Title: Girls, Mothers, and Others: Female Representation in the Adolescent Fantasy of J.K. Rowling, Phillip Pullman, and Terry Pratchett

Committee:
Dr. Gwen Tarbox, Chair
Dr. Jil Larson
Dr. Casey McKittrick
Dr. Lance Weldy

Date: Tuesday, June 19, 2012 1:00 p.m. to 3:00 p.m.
2033 Brown Hall

Abstract:
At the turn of the nineteenth century, E. Nesbit’s Psammead trilogy ushered in a new era of children’s fantasy and featured girl characters who were highly independent for their time. The writers who followed Nesbit, including J. R. R. Tolkien, C. S. Lewis and Susan Cooper, further shaped children’s fantasy, and within these texts girls generally performed as adventurous tomboys as they began separating themselves from their mothers who were figured as symbols of home and safety. Adult female role models in these early texts, therefore, were limited to traditional nurturers and wicked femme fatales, and these depictions have endured in contemporary fantasy for children.
This project engages with current debates surrounding the depiction of women and the nuclear family in the work of J. K. Rowling, Phillip Pullman, and Terry Pratchett.

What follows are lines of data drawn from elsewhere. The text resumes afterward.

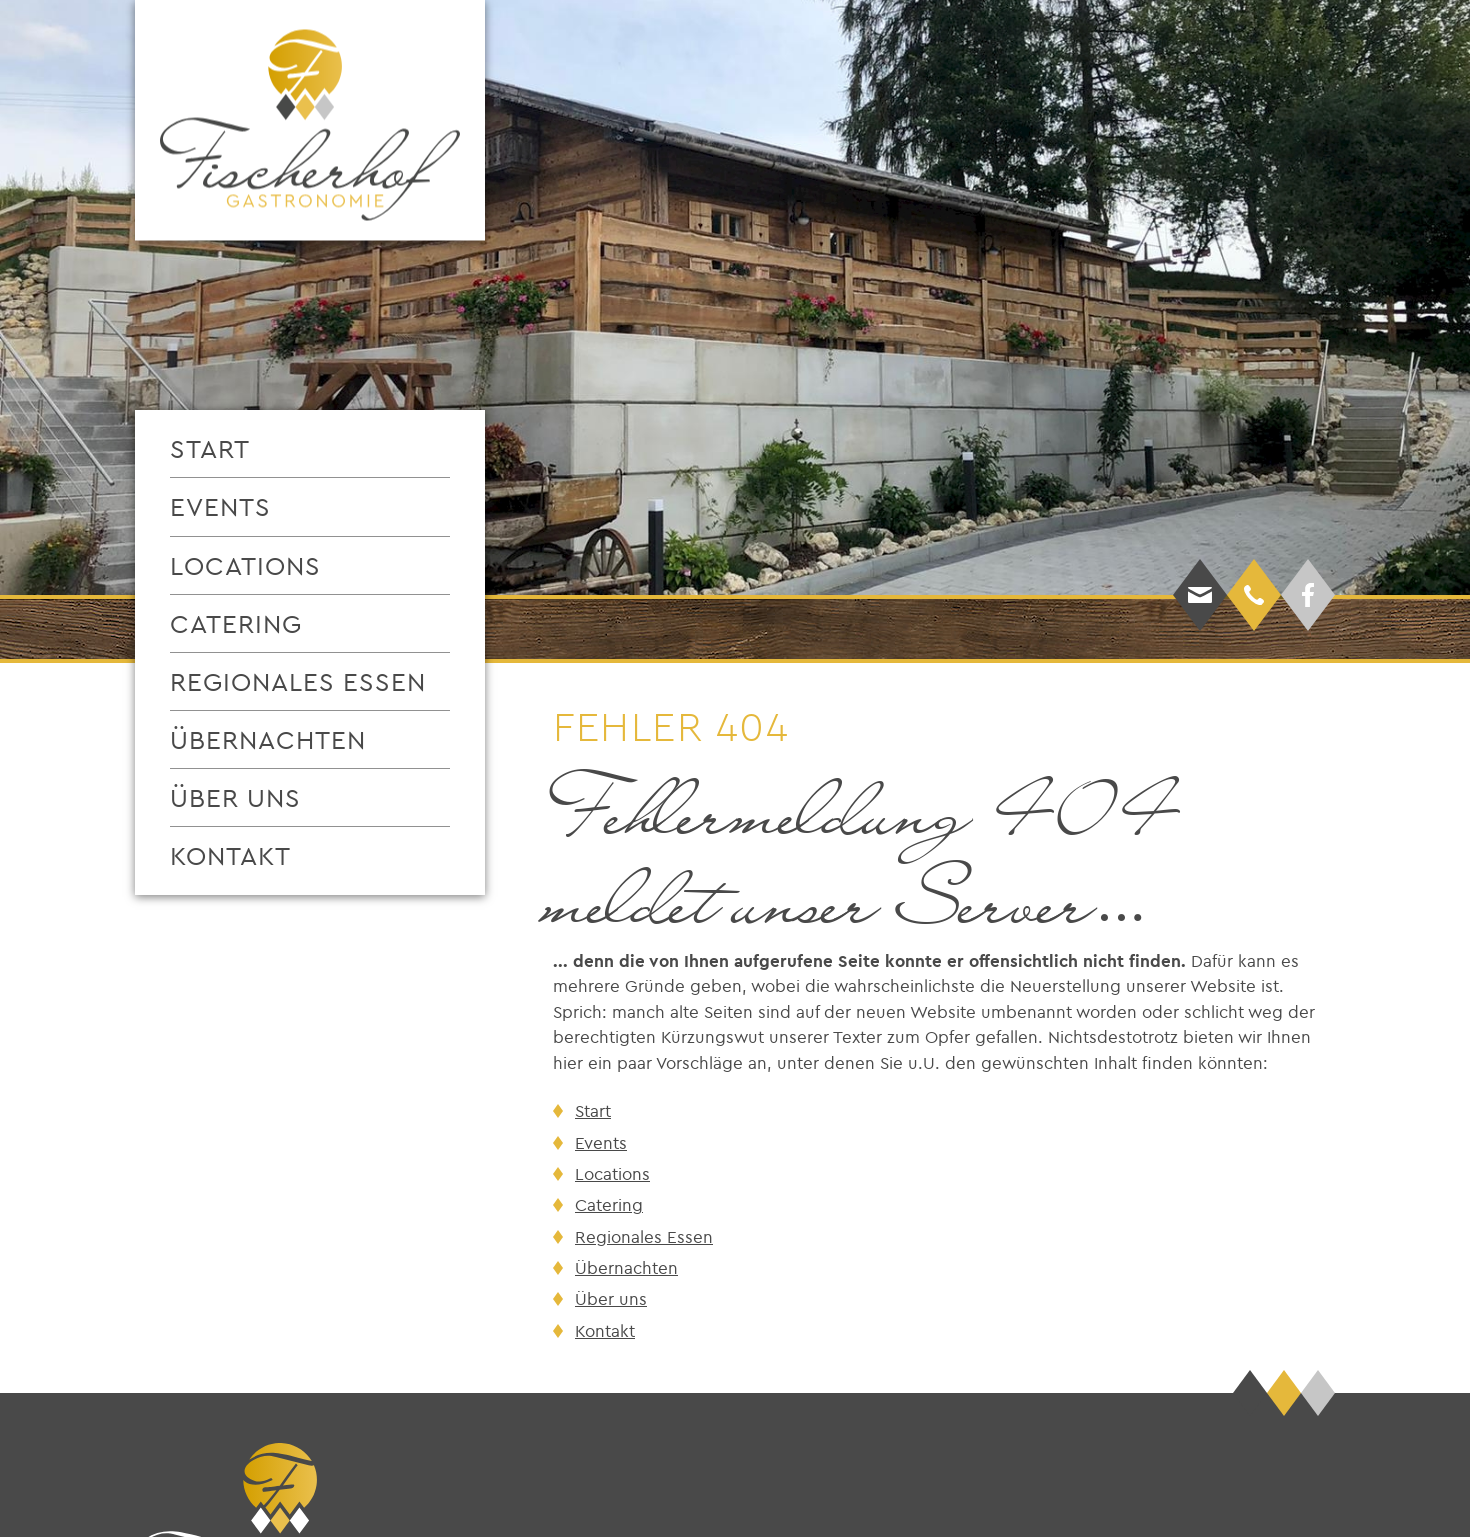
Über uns (235, 797)
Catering (236, 623)
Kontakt (230, 855)
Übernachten (268, 739)
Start (210, 448)
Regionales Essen (298, 681)
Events (220, 506)
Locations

Although other critics have discussed gender in regards to the female protagonists, this study examines the employment of adult female “types” in children’s fantasy fiction. The lack of strong and varied adult female characters may work towards limiting the kind of growth girl characters can logically experience in these works. Contemporary fantasy texts for adolescents indicate that the British conservative ideal for girls, and also the American ideal since these texts have been popular in North America as well, is that girls will grow up to be kind, self-sacrificing and maternal, and if they choose any other path, they may be labeled “monstrous.”